5. Skip this step. Too hard and entirely unnecessary as predicated in steps 2 and 4.
 
6. Were entirely ready to have God remove all these defects of character.

6. Sure, why not? As long as I don't have to admit any of these alleged defects to this fictional being or do any actual work to change anything. Go ahead, God, do your worst. Zap away!


7. Humbly asked Him to remove our shortcomings.

7. I'm not going to humbly do anything. Next.

8. Made a list of all persons we had harmed, and became willing to make amends to them all.

8. Making a list of all the people I've wronged and addressing them all individually would mean having to admit to the defects that I've clearly avoided in step 4, so...Next.


9. Made direct amends to such people wherever possible, except when to do so would injure them or others.


9. Unnecessary step. No defects, no list, therefore, no amends. Continue to treat people in the manner to which they have become accustomed.


10. Continued to take personal inventory and when we were wrong promptly admitted it.

10. Continue to insist on my own blamelessness and never admit to anything, even if shown evidence.
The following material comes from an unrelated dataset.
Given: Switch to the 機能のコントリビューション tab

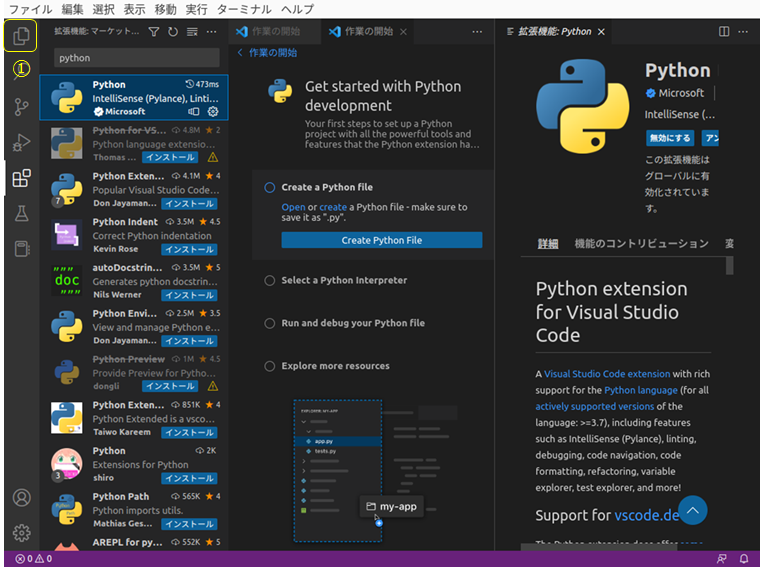Looking at the screenshot, I should [x=641, y=244].
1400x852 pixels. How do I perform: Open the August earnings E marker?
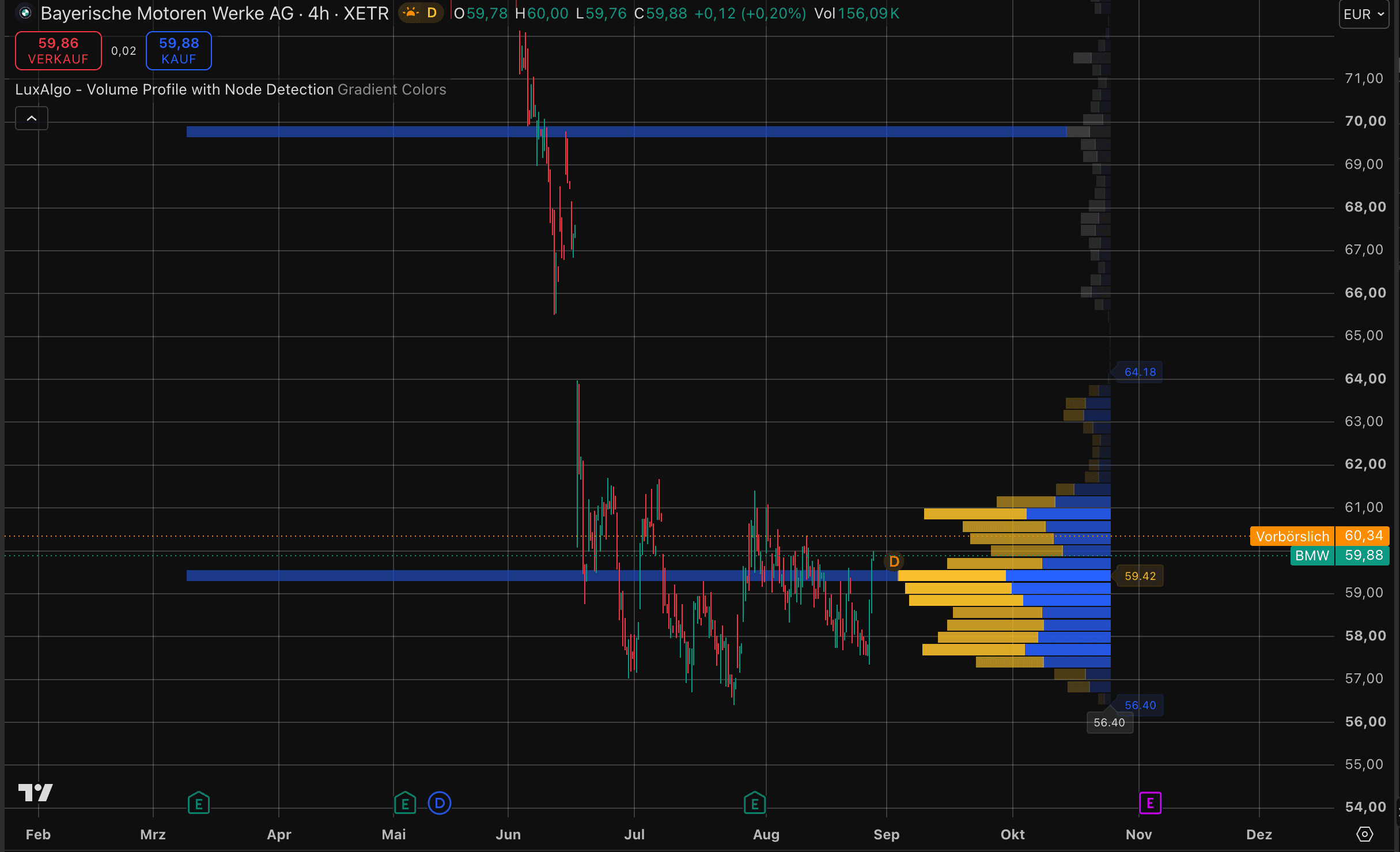[x=755, y=803]
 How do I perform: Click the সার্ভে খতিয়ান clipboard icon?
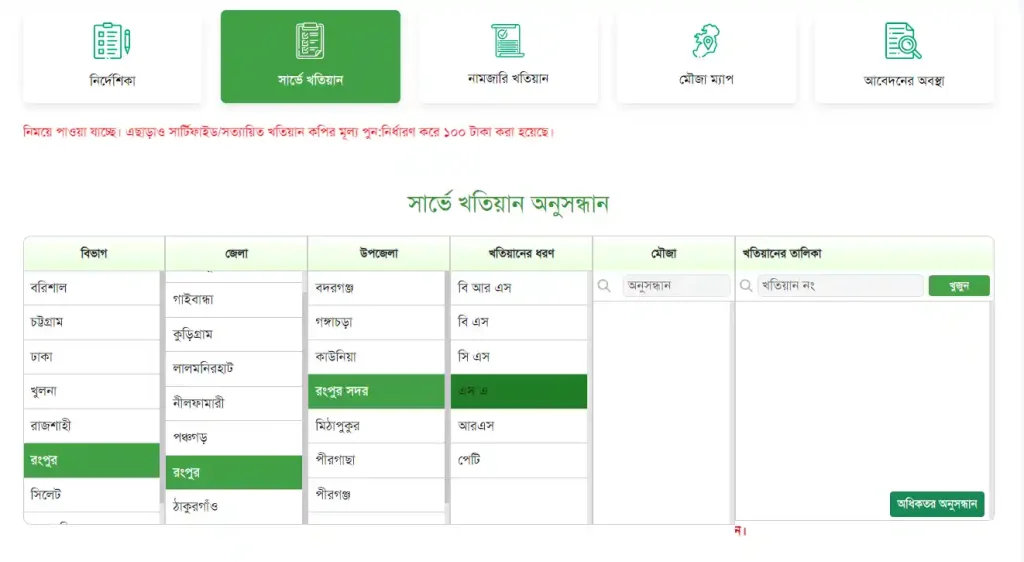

11. Sought through prayer and meditation to improve our conscious contact with God as we understood Him, praying only for knowledge of His will for us and the power to carry that out.


11. Blah, blah, blah. God, prayer, "His will." Please! We've been over this in the previously skipped steps. No.


12. Having had a spiritual awakening as the result of these steps, we tried to carry this message to alcoholics, and to practice these principles in all our affairs.

12. Continue to wait for the the never to be achieved, fabled "spiritual awakening" until hell freezes over while living my life exactly as I always have. The end. Tell a friend.